--- WHAT NEEDS TO BE DONE ---
Your task is to transcribe the entries below exactly, beginning with the line containing "Image resolution: width=850" and ending with the final line, and to add nothing else.

--- MATERIAL SHOWN ---
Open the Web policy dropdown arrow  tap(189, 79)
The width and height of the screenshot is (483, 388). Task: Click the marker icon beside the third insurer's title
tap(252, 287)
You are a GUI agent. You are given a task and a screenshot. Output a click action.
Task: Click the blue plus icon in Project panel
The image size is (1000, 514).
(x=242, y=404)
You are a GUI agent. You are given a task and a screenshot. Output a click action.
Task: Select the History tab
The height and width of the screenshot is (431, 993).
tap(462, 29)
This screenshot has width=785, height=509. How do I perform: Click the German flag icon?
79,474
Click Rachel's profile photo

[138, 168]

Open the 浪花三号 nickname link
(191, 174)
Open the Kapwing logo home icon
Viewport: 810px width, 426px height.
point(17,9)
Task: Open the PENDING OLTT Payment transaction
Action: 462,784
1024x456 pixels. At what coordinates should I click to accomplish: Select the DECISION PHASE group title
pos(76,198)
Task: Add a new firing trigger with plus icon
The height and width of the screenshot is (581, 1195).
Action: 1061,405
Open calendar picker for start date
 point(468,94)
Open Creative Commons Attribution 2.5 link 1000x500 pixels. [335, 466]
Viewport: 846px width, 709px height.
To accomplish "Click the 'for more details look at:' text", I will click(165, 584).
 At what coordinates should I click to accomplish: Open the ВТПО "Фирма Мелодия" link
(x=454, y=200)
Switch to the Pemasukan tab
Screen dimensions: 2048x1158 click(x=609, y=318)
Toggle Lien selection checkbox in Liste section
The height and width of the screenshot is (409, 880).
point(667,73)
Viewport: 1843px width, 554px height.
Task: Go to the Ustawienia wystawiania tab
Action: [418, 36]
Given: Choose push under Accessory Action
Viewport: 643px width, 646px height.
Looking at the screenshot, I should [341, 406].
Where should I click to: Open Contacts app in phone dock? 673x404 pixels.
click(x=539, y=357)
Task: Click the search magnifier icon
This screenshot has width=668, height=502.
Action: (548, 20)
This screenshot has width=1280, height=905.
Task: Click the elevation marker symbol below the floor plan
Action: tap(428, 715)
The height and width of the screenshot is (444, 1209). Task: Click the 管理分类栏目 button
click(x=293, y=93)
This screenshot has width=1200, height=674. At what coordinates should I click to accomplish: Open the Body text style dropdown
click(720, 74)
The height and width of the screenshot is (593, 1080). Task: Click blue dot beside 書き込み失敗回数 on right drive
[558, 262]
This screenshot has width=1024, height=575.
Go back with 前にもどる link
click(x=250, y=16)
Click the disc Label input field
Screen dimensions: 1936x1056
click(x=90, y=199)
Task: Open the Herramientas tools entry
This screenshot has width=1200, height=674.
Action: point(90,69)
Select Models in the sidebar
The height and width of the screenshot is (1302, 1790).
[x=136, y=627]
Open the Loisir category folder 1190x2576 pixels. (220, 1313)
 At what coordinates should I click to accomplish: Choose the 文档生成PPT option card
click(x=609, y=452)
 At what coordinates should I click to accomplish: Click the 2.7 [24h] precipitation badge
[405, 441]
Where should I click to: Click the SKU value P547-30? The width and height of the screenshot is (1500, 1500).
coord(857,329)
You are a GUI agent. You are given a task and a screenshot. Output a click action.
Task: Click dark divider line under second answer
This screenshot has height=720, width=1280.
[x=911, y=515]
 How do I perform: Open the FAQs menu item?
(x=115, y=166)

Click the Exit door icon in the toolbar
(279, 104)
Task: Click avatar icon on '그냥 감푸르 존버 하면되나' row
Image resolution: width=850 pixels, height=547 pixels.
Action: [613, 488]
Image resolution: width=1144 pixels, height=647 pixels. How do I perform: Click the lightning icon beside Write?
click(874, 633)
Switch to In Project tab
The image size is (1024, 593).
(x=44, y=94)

--- ANSWER BOX ---
Image resolution: width=850 pixels, height=547 pixels.
Action: [613, 488]
Image resolution: width=1144 pixels, height=647 pixels. How do I perform: Click the lightning icon beside Write?
click(874, 633)
Switch to In Project tab
The image size is (1024, 593).
(x=44, y=94)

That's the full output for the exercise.